Produção em massa sem pretensão artística — aventura, policial ou melodrama raso. B-movies, exploitation, cinema pipoca para o grande público.
O Trivialfilm surgiu da necessidade econômica dos estúdios: era preciso volume, faturamento, retornos rápidos. As grandes produções — os A-Pictures com estrelas e orçamento — eram exibidas nos cinemas de primeira linha. Mas, paralelamente, era preciso conteúdo para o interior, para as sessões de quarta e quinta-feira, para as sessões duplas. Foi aí que surgiram filmes que não buscavam ambição artística nem técnica. Tramas simples, direção rotineira, cenários reciclados, elenco decadente — atores cujos melhores anos já haviam passado. O Trivialfilm era cinema de máquina, calculado como uma fábrica de sapatos.
O que o caracteriza: enredo acima de tudo, ritmo em vez de profundidade, apelos explícitos em vez de sugestão. Assassinos em série, policiais corruptos, damas decadentes e pervertidas — direto ao ponto. Os diálogos evitam rodeios. A montagem não é experimental; a gramática é o tédio padrão. Iluminação: funcional. Câmera: anônima. Isso não é um capricho — é sistema. Um Trivialfilm não deveria atrapalhar a si mesmo. O espectador deveria desligar o cérebro e aguentar 75 minutos. Exatamente isso diretores como William Beaudine ou Sam Newfield podiam garantir.

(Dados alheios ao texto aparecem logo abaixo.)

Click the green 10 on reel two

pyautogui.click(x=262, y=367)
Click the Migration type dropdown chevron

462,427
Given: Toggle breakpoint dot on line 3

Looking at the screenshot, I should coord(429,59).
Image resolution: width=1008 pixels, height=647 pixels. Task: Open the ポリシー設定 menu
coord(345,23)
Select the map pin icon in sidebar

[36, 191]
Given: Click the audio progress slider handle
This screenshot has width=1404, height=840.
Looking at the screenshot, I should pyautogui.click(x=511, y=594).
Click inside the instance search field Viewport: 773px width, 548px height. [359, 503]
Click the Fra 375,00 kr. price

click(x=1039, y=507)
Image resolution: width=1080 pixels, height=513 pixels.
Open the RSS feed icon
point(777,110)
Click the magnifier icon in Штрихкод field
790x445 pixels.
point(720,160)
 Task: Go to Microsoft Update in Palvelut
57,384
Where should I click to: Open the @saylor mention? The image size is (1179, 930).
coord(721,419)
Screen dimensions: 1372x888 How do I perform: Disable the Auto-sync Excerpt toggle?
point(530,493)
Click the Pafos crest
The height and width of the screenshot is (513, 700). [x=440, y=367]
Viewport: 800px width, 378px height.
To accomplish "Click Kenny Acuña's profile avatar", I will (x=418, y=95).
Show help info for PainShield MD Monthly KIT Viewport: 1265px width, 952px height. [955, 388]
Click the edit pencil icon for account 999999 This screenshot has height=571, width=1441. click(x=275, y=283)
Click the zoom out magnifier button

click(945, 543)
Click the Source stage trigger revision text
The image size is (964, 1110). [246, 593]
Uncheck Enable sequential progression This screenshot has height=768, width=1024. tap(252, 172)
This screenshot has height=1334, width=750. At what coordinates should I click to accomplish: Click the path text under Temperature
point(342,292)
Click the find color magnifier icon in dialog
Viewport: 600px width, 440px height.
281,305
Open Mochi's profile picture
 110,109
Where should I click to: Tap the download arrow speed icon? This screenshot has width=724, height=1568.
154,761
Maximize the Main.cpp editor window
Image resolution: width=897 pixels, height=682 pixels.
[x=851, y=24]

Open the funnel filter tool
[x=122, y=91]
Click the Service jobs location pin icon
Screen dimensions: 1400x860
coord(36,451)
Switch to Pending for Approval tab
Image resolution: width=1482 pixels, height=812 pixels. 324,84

Na prática, no set, você percebe isso imediatamente: apenas uma câmera, tomadas mínimas, sem configuração de iluminação experimental. O eletricista trabalha com o que tem no estoque. Se as sombras estão limpas, pouco importa. O importante: exposição, fluidez, pronto. Alguns desses filmes foram realmente filmados em 4, 5 dias. Isso exige eficiência, não arte. O produtor estava sempre presente, cobrando os custos.
Hoje, historiadores de cinema e colecionadores falam um pouco nostalgicamente sobre o Trivialfilm — com essa perspectiva, explica-se parte da rudeza formal, parte da escalação bizarra. Era produto de massa honesto, embora sem vontade. A questão interessante: onde fica a linha para o B-Movie? A diferença é fluida. Um Trivialfilm pode surgir da necessidade, um B-Movie é uma estratégia mais consciente — orçamento menor, temas mais arriscados, jovens talentos mais promissores. O Trivialfilm era sistema sem esperança. O B-Movie era produção barata calculada com pensamento de oportunidade. Ambos, porém, competem com o mesmo público — o cinema não-elite, o cinema comercial por excelência.